Lots of other things are getting easier – tourists can buy an Uzbek SIM for just a couple of dollars, there still aren’t many ATMs but the number is increasing (they’re mostly in top-end hotels), and the currency has been allowed to float, wiping out the black market, or rather letting everyone change at the true rate (but you do still have to haggle eg for taxis). Online booking, eg for trains and planes, is possible and of course Booking.com and Hostelworld.com have become the obvious way for independent travellers to book accommodation. More and more people, in hotels, hostels, restaurants and elsewhere speak English and German. The number of places where you can’t take photos is far smaller than it was, and in particular you can take photos in Tashkent’s gorgeous Metro. In fact there used to be passport checks to enter the metro – there are still plenty of police with metal-detector wands there, but they never bother tourists, and hardly anyone else, as far as I can see. Museum tickets used to be very cheap, with a swingeing extra charge to use a camera, but now the tickets costs slightly more – still just two or three dollars – and photography is included. I’ve noticed in the last five years or so that the world’s art galleries have accepted that everyone has a phone now and have stopped preventing photography except for special exhibitions and specific loans.

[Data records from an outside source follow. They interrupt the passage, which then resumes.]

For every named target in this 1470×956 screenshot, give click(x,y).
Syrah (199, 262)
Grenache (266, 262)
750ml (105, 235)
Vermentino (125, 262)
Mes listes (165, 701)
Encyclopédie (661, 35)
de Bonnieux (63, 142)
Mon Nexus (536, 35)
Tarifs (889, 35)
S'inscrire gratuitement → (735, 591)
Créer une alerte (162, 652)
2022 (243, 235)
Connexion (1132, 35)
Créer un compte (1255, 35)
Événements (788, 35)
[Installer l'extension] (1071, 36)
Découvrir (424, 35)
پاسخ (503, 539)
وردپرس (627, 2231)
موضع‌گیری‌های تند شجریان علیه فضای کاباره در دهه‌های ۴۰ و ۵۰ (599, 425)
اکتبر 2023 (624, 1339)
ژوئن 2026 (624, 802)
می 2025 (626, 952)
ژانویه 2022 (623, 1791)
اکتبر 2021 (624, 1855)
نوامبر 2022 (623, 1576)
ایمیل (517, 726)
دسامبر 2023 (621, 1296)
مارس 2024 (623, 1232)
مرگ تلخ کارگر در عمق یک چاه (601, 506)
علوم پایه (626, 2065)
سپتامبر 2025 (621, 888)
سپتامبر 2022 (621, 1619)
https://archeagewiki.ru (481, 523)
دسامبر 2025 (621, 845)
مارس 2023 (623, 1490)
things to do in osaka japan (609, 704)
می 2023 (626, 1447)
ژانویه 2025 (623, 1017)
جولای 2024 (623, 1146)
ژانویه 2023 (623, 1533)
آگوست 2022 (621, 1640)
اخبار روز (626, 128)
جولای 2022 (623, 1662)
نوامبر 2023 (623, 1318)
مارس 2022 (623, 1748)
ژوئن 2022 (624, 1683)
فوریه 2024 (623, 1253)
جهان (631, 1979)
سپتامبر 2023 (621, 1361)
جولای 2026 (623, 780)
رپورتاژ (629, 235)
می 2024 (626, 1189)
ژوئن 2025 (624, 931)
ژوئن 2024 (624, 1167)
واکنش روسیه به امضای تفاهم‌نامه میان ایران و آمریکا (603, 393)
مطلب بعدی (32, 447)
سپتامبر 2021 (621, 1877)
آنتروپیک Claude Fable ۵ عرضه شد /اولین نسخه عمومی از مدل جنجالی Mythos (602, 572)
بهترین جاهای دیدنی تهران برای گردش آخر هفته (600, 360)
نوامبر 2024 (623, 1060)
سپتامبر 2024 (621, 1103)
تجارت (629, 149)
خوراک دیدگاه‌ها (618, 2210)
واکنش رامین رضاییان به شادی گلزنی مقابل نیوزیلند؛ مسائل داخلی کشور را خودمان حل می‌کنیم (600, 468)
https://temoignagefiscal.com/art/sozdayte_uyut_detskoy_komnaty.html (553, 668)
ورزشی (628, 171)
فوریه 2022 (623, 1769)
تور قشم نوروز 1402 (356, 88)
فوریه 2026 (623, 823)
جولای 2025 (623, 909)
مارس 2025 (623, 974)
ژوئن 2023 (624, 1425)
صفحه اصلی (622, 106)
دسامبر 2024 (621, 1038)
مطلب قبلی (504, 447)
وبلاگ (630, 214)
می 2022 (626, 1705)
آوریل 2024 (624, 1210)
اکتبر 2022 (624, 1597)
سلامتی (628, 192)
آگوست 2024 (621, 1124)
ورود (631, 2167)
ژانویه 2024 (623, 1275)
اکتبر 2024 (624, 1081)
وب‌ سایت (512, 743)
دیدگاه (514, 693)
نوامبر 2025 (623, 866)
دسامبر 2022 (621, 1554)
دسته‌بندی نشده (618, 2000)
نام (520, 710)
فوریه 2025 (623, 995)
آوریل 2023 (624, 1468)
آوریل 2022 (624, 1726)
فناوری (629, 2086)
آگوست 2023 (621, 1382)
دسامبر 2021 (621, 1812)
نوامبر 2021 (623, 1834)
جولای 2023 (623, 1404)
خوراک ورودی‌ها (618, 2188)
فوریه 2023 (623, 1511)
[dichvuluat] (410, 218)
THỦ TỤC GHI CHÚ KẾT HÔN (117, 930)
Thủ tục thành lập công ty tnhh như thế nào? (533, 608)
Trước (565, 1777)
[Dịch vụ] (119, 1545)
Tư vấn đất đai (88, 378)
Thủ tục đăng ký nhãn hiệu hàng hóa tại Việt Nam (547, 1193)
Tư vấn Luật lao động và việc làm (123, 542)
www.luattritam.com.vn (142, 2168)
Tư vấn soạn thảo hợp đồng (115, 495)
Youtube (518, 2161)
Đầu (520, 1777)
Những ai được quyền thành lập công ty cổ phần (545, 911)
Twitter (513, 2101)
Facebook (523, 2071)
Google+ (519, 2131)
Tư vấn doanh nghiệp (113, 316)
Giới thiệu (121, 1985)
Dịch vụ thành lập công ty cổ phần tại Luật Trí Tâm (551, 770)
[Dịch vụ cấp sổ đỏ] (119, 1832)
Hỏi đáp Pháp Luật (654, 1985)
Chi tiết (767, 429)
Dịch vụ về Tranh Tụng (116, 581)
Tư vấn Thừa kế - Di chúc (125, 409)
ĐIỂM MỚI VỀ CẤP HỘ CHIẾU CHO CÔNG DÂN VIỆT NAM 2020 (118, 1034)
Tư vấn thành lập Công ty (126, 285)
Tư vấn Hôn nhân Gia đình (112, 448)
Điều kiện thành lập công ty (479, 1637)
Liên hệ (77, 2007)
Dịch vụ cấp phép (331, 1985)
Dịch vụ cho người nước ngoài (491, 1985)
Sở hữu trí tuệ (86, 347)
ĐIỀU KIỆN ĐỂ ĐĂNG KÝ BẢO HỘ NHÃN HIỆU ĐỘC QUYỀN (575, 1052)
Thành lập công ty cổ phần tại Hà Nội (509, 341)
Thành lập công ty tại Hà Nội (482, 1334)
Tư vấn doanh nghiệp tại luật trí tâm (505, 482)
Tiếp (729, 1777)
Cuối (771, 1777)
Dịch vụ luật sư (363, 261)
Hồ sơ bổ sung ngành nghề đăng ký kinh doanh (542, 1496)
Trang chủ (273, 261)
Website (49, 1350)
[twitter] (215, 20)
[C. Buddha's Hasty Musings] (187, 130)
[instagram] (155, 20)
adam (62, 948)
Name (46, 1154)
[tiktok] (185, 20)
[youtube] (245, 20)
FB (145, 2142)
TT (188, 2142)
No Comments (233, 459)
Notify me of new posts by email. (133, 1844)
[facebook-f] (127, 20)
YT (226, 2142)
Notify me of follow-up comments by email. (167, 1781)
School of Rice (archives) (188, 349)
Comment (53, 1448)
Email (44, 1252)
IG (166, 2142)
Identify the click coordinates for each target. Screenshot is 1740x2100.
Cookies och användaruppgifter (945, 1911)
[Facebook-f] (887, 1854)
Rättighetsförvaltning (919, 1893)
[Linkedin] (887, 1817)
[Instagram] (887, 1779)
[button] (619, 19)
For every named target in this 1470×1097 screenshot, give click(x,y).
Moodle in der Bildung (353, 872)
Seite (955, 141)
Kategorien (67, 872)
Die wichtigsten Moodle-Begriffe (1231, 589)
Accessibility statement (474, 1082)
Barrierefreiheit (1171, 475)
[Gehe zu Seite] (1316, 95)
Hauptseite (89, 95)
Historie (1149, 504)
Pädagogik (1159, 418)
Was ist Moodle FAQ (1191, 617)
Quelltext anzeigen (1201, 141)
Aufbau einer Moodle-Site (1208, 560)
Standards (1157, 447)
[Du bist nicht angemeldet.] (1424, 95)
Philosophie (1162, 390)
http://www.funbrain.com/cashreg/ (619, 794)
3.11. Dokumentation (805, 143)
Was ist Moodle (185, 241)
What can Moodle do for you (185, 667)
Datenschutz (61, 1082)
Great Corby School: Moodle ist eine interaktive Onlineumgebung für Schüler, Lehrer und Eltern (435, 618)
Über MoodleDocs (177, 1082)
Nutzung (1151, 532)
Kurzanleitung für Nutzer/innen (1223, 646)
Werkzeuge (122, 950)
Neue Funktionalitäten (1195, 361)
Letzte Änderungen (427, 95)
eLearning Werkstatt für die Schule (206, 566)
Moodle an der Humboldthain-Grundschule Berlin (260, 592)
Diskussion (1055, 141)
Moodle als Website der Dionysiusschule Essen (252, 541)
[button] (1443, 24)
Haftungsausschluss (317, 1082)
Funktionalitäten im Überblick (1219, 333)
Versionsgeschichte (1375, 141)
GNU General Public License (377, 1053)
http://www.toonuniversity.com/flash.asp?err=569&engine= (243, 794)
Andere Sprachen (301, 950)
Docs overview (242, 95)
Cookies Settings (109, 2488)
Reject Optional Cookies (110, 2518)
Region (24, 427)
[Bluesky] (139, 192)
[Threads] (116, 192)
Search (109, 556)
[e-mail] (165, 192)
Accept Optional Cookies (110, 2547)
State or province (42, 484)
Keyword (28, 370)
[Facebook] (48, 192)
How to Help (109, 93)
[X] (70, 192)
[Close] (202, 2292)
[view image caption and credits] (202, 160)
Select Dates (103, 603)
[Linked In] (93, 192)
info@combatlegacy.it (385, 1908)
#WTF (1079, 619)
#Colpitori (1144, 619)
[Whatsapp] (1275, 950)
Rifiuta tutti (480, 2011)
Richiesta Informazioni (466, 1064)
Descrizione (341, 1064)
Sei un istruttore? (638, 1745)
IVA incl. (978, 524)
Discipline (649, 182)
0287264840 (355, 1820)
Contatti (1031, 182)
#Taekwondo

On the down side (but this began in Soviet times), there’s been some rather over-enthusiastic restoration of historical monuments, while others are still in a tumbledown state. New pedestrian boulevards have been smashed through old towns to link tourist sights (the three Ms – mosques, madrassas and mausoleums), and it’s particularly shocking that some of the remaining old quarters have been walled off so the tourists can’t accidentally get lost. This is particularly so when it’s the old Jewish quarter that has been walled off.